In more detail: it will optimise into a single OP_MULTICONCAT, most
expressions of the form
LHS RHS
where LHS is one of
(empty)
my $lexical =
$lexical =
$lexical .=
expression =
expression .=
and RHS is one of
(A . B . C . ...) where A,B,C etc are expressions and/or
string constants
"aAbBc..." where a,A,b,B etc are expressions
and/or
string constants
sprintf "..%s..%s..", A,B,.. where the format is a constant string
containing only '%s' and '%%'
elements,
and A,B, etc are scalar
expressions (so
only a fixed, compile-time-known
number of
args: no arrays or list context
function
calls etc)
It doesn't optimise other forms, such as
($a . $b) . ($c. $d)
((($a .= $b) .= $c) .= $d);
(although sub-parts of those expressions might be converted to an
OP_MULTICONCAT). This is partly because it would be hard to
maintain the
correct ordering of tie or overload calls.
The compiler uses heuristics to determine when to convert: in general,
expressions involving a single OP_CONCAT aren't converted, unless some
other saving can be made, for example if an OP_CONST can be
eliminated, or
in the presence of 'my $x = .. ' which OP_MULTICONCAT can apply
OPpTARGET_MY to, but OP_CONST can't.
The multiconcat op is of type UNOP_AUX, with the op_aux structure
directly
holding a pointer to a single constant char* string plus a list of
segment
lengths. So for
"a=$a b=$b\n";
the constant string is "a= b=\n", and the segment lengths are (2,3,1).
If the constant string has different non-utf8 and utf8 representations
(such as "\x80") then both variants are pre-computed and stored in
the aux
struct, along with two sets of segment lengths.
For all the above LHS types, any SASSIGN op is optimised away.

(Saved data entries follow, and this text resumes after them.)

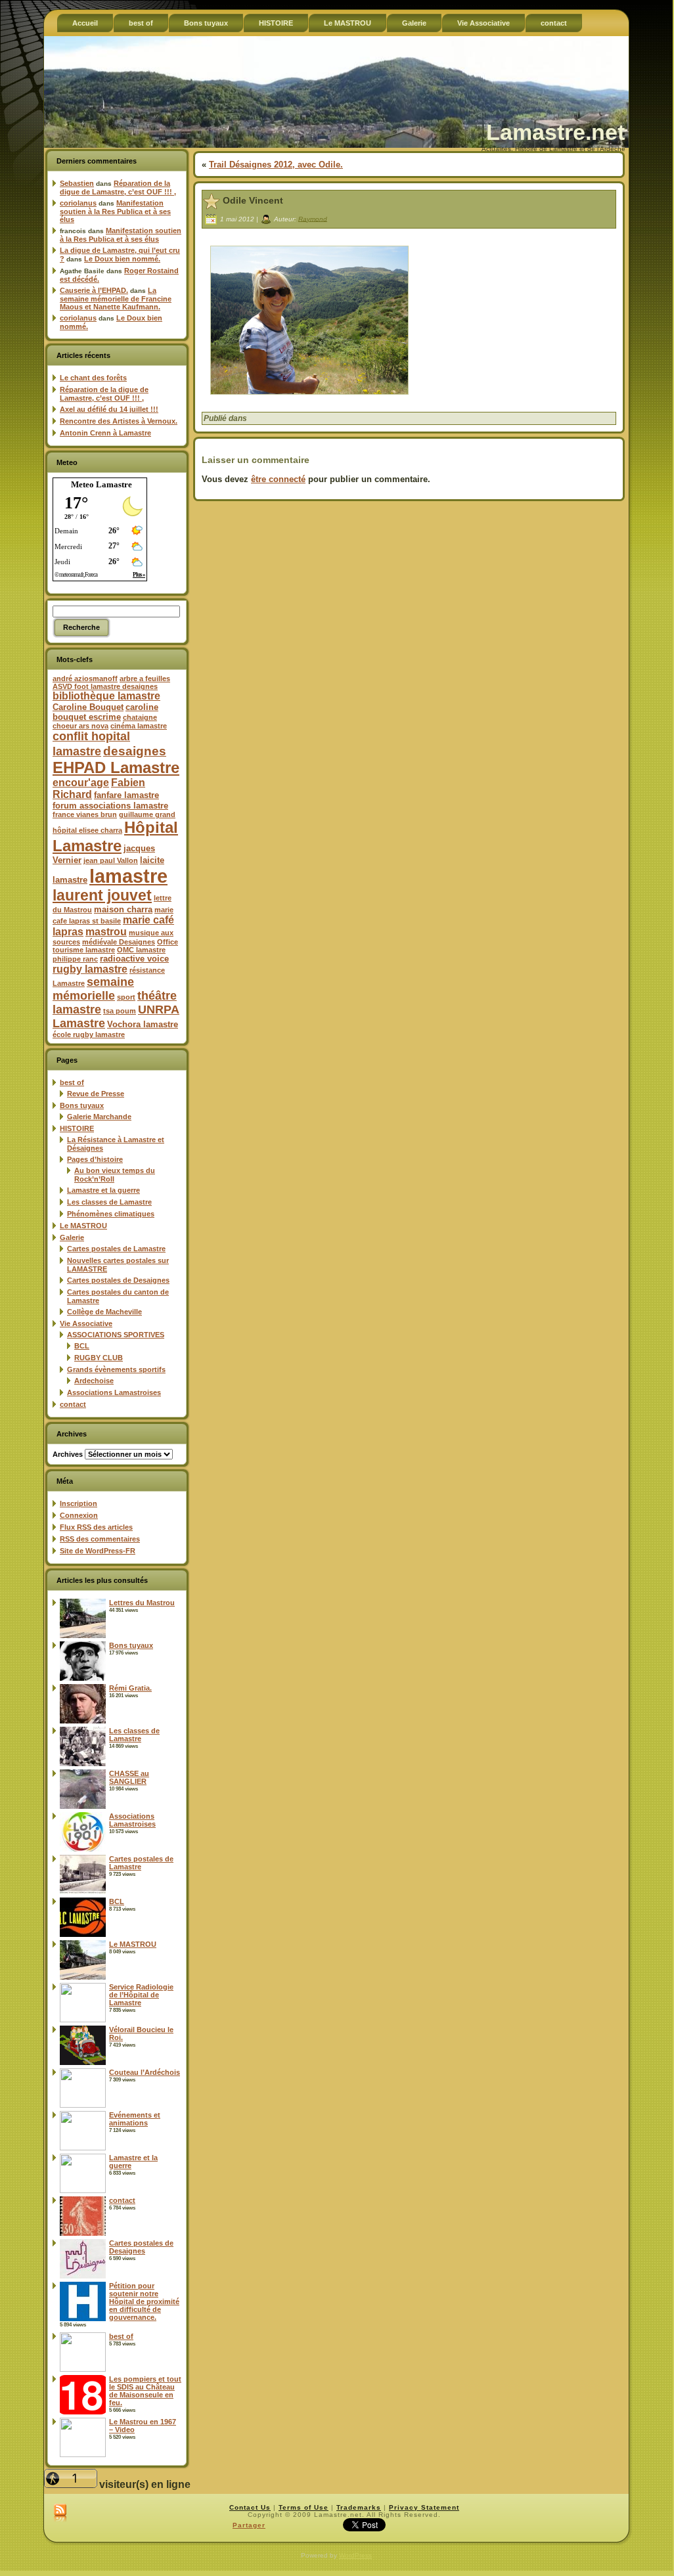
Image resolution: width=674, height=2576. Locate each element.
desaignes (134, 751)
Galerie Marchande (99, 1117)
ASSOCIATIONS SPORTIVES (115, 1335)
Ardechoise (94, 1381)
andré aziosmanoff (85, 678)
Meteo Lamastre (101, 484)
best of (72, 1082)
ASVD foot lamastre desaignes (105, 686)
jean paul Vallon (110, 860)
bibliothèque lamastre (106, 695)
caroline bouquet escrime (105, 712)
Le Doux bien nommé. (122, 259)
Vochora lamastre (142, 1024)
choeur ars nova (80, 726)
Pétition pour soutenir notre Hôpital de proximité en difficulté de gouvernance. (144, 2301)
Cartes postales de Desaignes (118, 1280)
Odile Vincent (253, 200)
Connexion (79, 1515)
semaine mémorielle (93, 988)
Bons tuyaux (82, 1105)
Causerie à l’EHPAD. (94, 290)
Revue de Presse (95, 1094)
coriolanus (78, 203)
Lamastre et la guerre (103, 1190)
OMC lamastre (141, 950)
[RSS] (60, 2513)
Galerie (72, 1237)
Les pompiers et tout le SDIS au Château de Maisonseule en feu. (145, 2391)
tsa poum (119, 1011)
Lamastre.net (555, 132)
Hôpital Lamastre (115, 836)
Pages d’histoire (95, 1159)
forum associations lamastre (110, 806)
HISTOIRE (77, 1128)
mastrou (106, 931)
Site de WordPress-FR (97, 1551)
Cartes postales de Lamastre (116, 1249)
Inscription (78, 1503)
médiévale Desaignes (118, 942)
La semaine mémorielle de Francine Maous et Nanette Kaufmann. (115, 298)
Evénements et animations (134, 2119)
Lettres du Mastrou (142, 1603)
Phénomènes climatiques (110, 1214)
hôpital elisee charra (87, 830)
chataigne (140, 717)
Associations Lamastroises (114, 1392)
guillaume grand (147, 814)
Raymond (312, 218)
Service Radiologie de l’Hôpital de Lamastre (141, 1995)
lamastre (128, 876)
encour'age (81, 782)
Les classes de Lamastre (109, 1202)
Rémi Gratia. (130, 1688)
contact (73, 1404)
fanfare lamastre (126, 795)
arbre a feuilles (145, 678)
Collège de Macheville (104, 1312)
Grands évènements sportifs (116, 1369)
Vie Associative (86, 1323)
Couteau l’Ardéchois (144, 2072)
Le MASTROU (83, 1226)
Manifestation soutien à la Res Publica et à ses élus (115, 211)
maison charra (123, 909)
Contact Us (250, 2507)
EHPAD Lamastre (116, 767)
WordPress (355, 2555)
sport (126, 997)
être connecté (278, 479)
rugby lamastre (90, 969)
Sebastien (77, 183)
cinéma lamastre (138, 726)
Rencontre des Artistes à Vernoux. (118, 421)
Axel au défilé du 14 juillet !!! (109, 409)
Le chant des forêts (93, 378)
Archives (68, 1454)
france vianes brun (85, 814)
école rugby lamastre (89, 1034)
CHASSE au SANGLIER (129, 1777)
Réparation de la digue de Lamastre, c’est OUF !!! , (118, 187)
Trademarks (358, 2507)
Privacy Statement (424, 2507)
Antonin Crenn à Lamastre (105, 433)
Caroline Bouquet (88, 707)
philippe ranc (75, 959)
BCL (81, 1346)
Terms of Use (303, 2507)
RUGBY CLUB (98, 1358)
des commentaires (100, 1539)
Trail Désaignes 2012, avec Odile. (276, 164)
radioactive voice (134, 959)
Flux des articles (96, 1527)
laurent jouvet (102, 895)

For
a LHS
of '$lex=', '$lex.=' or 'my $lex=', the PADSV is optimised away too.
For example where $a and $b are lexical vars, this statement:
my $c = "a=$a, b=$b\n";
formerly compiled to
const[PV "a="] s
padsv[$a:1,3] s
concat[t4] sK/2
const[PV ", b="] s
concat[t5] sKS/2
padsv[$b:1,3] s
concat[t6] sKS/2
const[PV "\n"] s
concat[t7] sKS/2
padsv[$c:2,3] sRM*/LVINTRO
sassign vKS/2
and now compiles to:
padsv[$a:1,3] s
padsv[$b:1,3] s
multiconcat("a=, b=\n",2,4,1)[$c:2,3] vK/LVINTRO,TARGMY,STRINGIFY
In terms of how much faster it is, this code:
my $a = "the quick brown fox jumps over the lazy dog";
my $b = "to be, or not to be; sorry, what was the question again?";
for my $i (1..10_000_000) {
my $c = "a=$a, b=$b\n";
}
runs 2.7 times faster, and if you throw utf8 mixtures in it gets even
better. This loop runs 4 times faster:
my $s;
my $a = "ab\x{100}cde";
my $b = "fghij";
my $c = "\x{101}klmn";
for my $i (1..10_000_000) {
$s = "\x{100}wxyz";
$s .= "foo=$a bar=$b baz=$c";
}
The main ways in which OP_MULTICONCAT gains its speed are:
* any OP_CONSTs are eliminated, and the constant bits (already in the
right encoding) are copied directly from the constant string
attached to
the op's aux structure.
* It optimises away any SASSIGN op, and possibly a PADSV op on the
LHS, in
all cases; OP_CONCAT only did this in very limited circumstances.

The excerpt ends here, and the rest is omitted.